- What is expected
Duplicate the records verbatim, starting at the line that contains "The image size" and continuing through the end of the records, both ends included. Leave the pictures out of your copy.

- Supplied data
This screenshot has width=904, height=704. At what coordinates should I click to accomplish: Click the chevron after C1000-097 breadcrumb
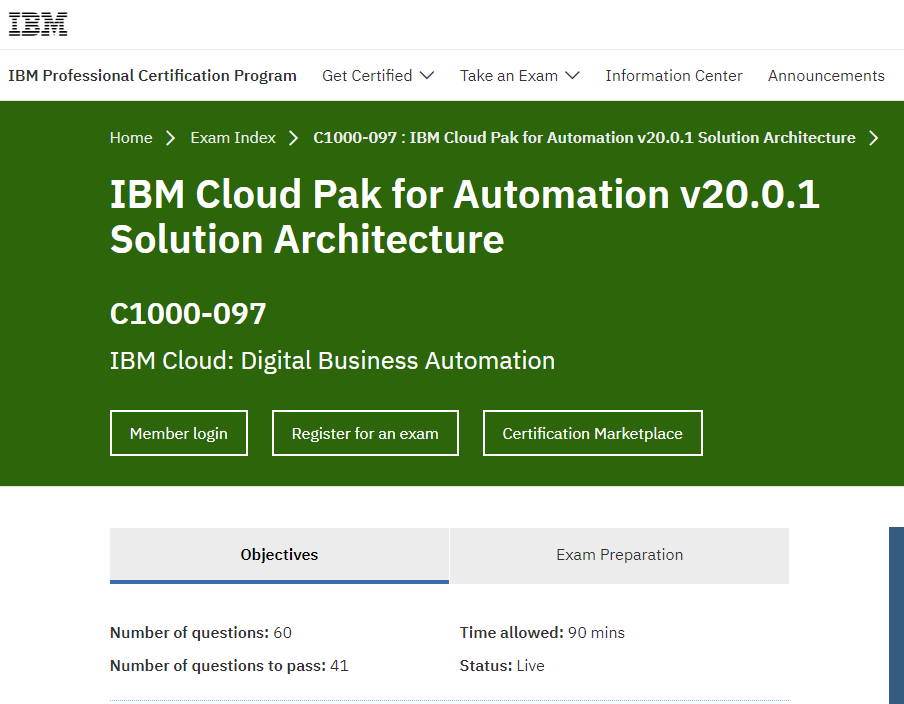tap(873, 138)
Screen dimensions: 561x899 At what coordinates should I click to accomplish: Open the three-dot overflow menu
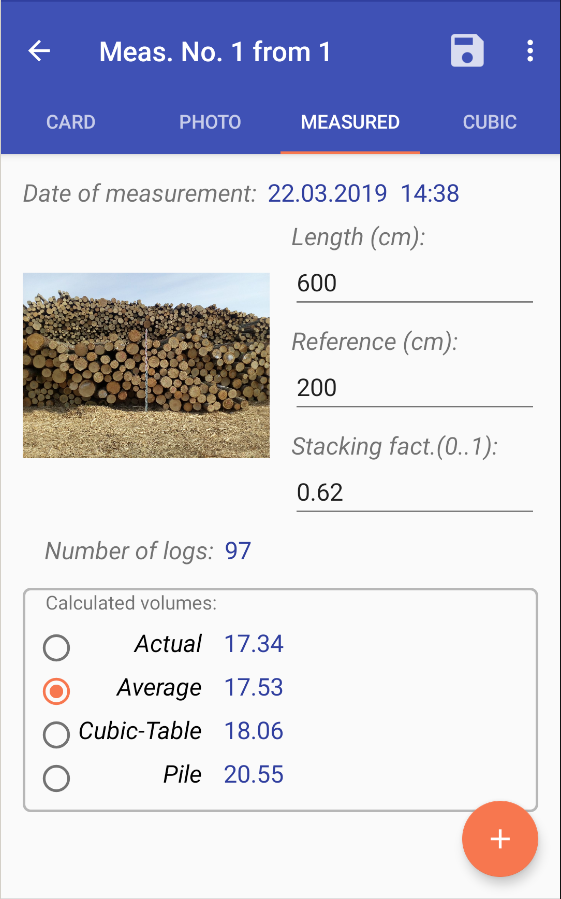pos(530,51)
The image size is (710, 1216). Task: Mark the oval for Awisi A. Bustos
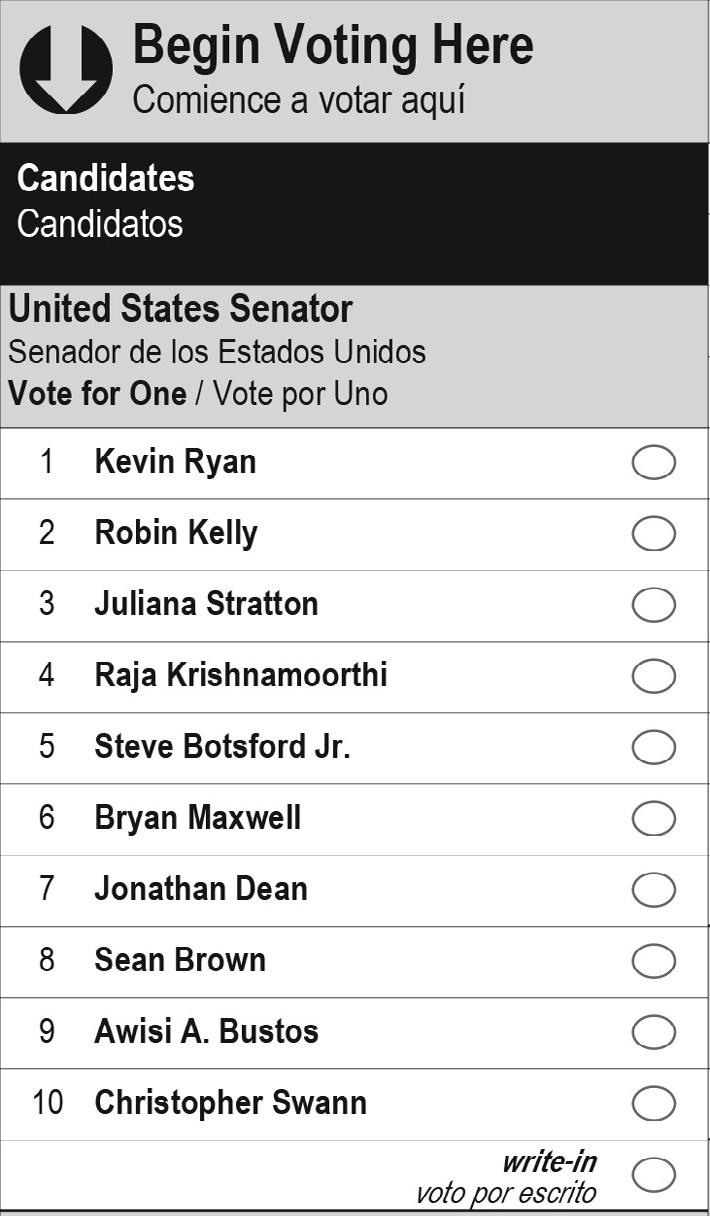[x=654, y=1032]
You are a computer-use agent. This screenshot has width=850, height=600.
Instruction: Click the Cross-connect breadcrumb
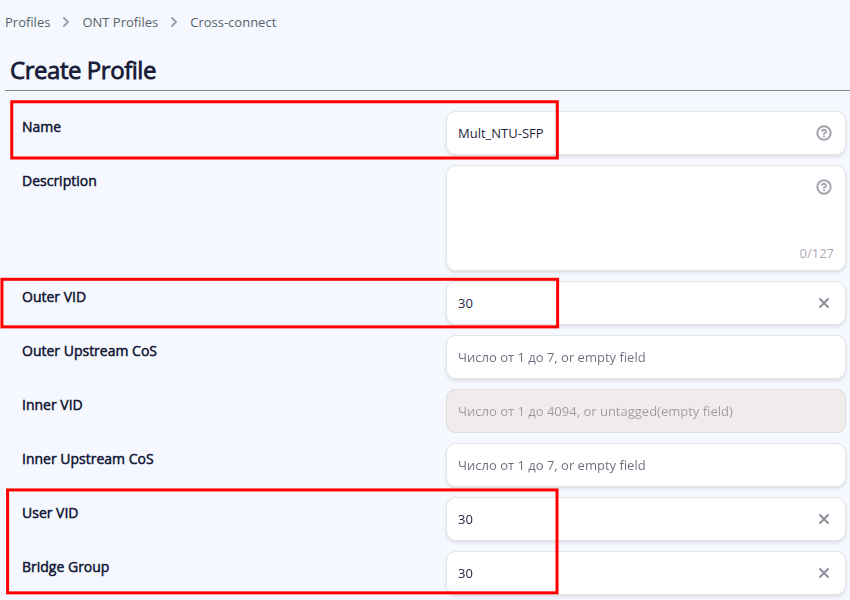pos(233,22)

- Output
The image size is (710, 1216). Task: Mark the oval for Awisi A. Bustos
[x=654, y=1032]
You are a computer-use agent. This screenshot has width=850, height=600.
Instruction: Click the Cross-connect breadcrumb
pos(233,22)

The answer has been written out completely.